[CONSIGNES]
• a. Dans le texte sur Wikipédia, certaines entreprises utilisent le site à des fins de relations publiques. Selon le texte, pourquoi les articles qui les concernent ne se réduisent-ils pas pour autant à une image flatteuse ?
• b. Poursuivez le texte sur Wikipédia à partir de sa dernière phrase, la question « Comment l'échange fonctionnera-t-il ? ».

[TEXTE À LIRE]
Wikipédia est "auto-organisé" et édité par un corps ouvert d'administrateurs élus par leurs pairs.[47] Il y a eu quelques cas de sabotage intentionnel rendus publics, comme lorsque le journal télévisé The Colbert Report a réécrit l'histoire dans un article de Wikipédia comme un gag pour leur émission ; mais la farce a été rapidement réparée, comme la plupart des fausses informations sur le site ont tendance à l'être. Un problème plus persistant est posé par les entreprises qui utilisent Wikipédia à des fins de relations publiques, en chargeant du personnel rémunéré de maintenir une image propre dans les articles les concernant. Cependant, des interprétations contradictoires des faits peuvent être enregistrées dans le même article, et Wikipédia contient beaucoup plus d'informations sur les méfaits des entreprises que n'importe quelle encyclopédie traditionnelle.
Comment l'échange fonctionnera-t-il ?

[DONNÉES ENREGISTRÉES]
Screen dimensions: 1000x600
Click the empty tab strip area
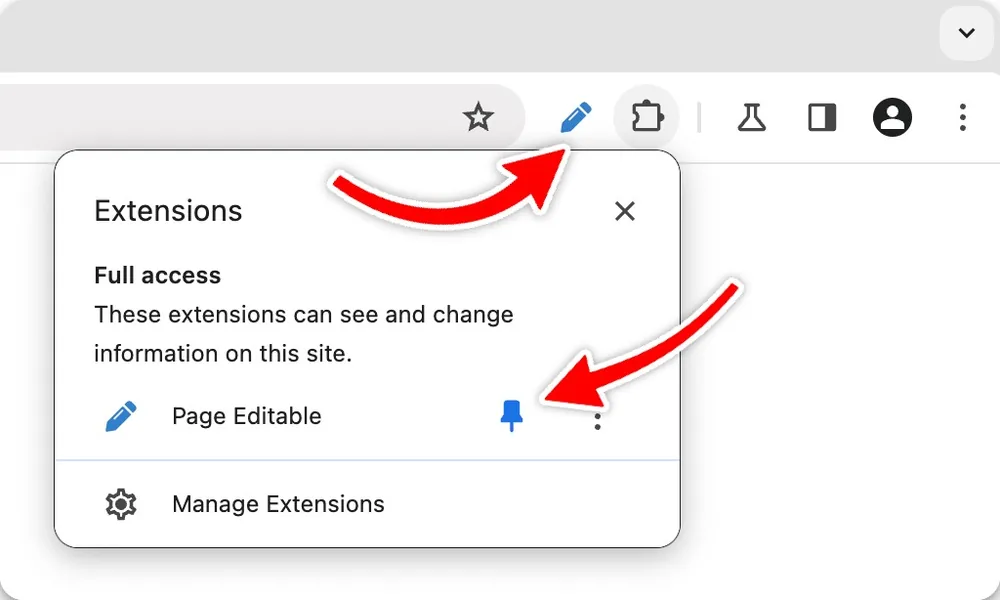coord(466,35)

[RÉPONSES PROPOSÉES]
• a. Des interprétations contradictoires des faits peuvent être enregistrées dans le même article. De plus, Wikipédia contient beaucoup plus d'informations sur les méfaits des entreprises que n'importe quelle encyclopédie traditionnelle.

• b.
L'échange peut se faire de différentes manières dans une société apatride et anticapitaliste, en fonction de la taille, de la complexité et des préférences de la société. Nombre d'entre elles sont bien plus efficaces que le capitalisme pour assurer une distribution équitable des biens et empêcher les gens de prendre plus que leur juste part. Le capitalisme a créé une plus grande inégalité dans l'accès aux ressources que tout autre système économique de l'histoire de l'humanité. Mais les principes du capitalisme que les économistes ont endoctriné le public à accepter comme lois ne sont pas universels.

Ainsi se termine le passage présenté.